We were in the Trelawny area the end of August 1988 on our honeymoon...Missed it by a few weeks.
Just had our 25th anniversary and still love traveling to Jamaica...

----------


## Rob

This is what I wrote here just over 2 years ago when the 23rd anniversary was the topic of the day:

"I was staying on the beach at the Native Sun Villas (now the Sea Sand Eco Villas) when Gilbert passed overhead. There are really no words I have ever been able to come up with to properly describe that hurricane - to say I was frightened would be an understatement!

But the reaction of the Jamaican people after Gilbert was the single most important reason why I made the decision to live in Jamaica.
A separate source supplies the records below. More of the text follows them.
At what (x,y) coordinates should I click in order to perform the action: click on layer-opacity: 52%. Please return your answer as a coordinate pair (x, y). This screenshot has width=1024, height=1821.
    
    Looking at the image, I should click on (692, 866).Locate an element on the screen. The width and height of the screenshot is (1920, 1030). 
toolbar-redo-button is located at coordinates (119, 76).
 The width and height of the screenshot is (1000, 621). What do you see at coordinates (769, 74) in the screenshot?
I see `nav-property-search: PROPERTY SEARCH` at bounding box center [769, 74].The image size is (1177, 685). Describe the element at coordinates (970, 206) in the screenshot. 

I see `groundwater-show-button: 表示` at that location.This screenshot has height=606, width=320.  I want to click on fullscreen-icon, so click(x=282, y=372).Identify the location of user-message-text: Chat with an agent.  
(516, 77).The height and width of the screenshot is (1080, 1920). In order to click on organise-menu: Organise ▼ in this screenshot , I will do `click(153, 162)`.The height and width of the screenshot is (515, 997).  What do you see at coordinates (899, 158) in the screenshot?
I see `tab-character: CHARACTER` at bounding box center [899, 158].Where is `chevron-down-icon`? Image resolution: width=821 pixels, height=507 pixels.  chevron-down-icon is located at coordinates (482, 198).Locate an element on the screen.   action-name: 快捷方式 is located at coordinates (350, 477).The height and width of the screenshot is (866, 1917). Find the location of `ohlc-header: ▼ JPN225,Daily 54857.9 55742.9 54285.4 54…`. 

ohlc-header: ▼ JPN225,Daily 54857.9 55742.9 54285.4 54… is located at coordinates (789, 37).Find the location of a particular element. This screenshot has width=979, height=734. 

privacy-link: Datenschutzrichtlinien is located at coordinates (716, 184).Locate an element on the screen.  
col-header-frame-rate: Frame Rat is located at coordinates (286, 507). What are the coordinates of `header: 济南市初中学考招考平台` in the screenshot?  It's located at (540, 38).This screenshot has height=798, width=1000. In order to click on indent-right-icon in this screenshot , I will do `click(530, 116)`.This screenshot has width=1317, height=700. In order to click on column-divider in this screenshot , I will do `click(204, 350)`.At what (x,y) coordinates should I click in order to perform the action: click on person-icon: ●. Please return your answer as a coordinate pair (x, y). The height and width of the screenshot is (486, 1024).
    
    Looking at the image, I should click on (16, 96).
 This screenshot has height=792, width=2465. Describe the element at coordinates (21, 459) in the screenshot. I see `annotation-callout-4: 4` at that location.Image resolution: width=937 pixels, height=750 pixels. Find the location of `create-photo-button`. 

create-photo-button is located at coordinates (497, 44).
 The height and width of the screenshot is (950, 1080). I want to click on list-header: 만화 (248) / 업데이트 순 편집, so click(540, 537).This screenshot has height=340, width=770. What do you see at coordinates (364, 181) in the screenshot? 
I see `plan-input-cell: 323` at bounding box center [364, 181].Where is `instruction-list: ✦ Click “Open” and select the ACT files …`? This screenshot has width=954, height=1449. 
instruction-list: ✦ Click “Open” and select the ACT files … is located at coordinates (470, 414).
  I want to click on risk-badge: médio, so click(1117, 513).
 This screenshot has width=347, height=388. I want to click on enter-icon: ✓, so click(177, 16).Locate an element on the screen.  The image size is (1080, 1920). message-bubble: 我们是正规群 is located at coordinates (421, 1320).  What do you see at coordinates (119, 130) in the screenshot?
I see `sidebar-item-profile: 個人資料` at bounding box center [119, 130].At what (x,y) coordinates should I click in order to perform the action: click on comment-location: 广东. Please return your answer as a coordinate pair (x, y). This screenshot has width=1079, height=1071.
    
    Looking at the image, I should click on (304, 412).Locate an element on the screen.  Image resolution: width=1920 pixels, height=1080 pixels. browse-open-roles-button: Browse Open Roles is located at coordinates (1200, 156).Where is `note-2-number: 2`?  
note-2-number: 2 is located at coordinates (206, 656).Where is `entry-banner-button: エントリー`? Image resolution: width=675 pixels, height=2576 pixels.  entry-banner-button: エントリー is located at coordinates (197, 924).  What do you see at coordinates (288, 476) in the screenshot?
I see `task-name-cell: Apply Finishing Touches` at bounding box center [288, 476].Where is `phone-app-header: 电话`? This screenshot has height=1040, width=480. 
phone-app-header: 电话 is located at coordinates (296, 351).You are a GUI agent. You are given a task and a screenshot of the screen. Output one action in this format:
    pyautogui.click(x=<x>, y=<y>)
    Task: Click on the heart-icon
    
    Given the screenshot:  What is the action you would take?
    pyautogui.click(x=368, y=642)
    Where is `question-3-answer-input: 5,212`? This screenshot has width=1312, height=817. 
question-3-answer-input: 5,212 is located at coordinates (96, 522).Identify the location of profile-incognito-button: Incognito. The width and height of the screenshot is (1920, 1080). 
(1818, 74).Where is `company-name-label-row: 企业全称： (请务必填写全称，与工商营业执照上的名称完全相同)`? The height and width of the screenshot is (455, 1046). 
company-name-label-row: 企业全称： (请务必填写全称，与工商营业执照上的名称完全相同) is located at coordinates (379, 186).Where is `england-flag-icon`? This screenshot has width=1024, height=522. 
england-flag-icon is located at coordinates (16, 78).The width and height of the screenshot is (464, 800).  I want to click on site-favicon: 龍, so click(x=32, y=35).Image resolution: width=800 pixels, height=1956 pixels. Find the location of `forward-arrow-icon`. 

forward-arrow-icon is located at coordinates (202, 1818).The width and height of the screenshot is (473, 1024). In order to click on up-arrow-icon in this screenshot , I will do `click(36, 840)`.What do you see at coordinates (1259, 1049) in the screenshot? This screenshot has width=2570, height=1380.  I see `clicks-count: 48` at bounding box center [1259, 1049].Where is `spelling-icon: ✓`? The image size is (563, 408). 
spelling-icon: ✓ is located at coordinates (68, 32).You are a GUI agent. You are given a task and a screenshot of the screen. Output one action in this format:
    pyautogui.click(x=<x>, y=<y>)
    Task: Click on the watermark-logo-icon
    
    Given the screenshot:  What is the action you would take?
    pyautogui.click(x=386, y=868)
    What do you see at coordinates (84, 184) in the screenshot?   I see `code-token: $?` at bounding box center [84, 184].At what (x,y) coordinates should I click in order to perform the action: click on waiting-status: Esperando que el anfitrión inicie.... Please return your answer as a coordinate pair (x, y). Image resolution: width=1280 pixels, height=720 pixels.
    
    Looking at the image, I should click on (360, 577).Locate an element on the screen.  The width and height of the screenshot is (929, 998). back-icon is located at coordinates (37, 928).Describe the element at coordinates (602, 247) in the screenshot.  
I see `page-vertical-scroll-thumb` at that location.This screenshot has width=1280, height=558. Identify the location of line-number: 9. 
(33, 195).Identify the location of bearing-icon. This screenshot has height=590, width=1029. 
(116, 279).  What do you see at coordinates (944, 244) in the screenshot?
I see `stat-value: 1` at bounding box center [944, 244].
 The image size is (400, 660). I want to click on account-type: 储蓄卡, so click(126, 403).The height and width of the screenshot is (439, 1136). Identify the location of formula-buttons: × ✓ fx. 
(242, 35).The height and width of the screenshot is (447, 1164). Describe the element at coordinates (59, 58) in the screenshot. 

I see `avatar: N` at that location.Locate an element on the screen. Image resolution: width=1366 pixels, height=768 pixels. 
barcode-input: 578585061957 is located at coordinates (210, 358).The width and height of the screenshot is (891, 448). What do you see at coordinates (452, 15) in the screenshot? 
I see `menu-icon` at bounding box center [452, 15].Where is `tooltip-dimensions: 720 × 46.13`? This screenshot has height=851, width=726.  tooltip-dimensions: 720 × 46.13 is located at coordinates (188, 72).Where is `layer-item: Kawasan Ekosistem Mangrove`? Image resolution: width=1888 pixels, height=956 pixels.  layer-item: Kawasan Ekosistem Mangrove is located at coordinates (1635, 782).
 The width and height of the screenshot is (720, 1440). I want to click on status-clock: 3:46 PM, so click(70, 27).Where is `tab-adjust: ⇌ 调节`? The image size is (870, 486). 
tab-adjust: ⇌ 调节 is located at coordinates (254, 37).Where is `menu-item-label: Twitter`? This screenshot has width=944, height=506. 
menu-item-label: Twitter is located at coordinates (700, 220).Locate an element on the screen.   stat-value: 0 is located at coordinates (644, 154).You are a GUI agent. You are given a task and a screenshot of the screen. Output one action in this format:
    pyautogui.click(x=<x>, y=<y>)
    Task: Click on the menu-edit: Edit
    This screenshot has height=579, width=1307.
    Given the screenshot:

And my decision to move here has been backed up by the folks I run into everyday - their resourcefulness is still a daily inspiration for me!"

----------


## Firefly Cottages

That's Lovely!

----------


## Firefly Cottages

Amen to that Rob.  Great way to put it.

----------


## Beebeluv

i was ten months and a day old probably just with my mother in california.

----------


## Weathermon & Mi Lady

Since it was a Monday, I was at work in Kansas City, Missouri. It was another life for me than I have now and Jamaica wasn't  on my radar screen at this time. 

However, I was aware of Hurricane Gilbert and the devastation it was causing. It was the most intense hurricane in the Atlantic Basin up to that time and the largest. The name "Gilbert" was retired and will never be used again to name another hurricane.

----------


## Muck

I can vividly recall what I was doing on Sept 12th, 1988 as that was my very first day of Marine Corps bootcamp in San Diego. I doubt they made any mention of the hurricane to the recruits.

----------


## Firefly Cottages

Thats Interesting Muck and Weathermon

----------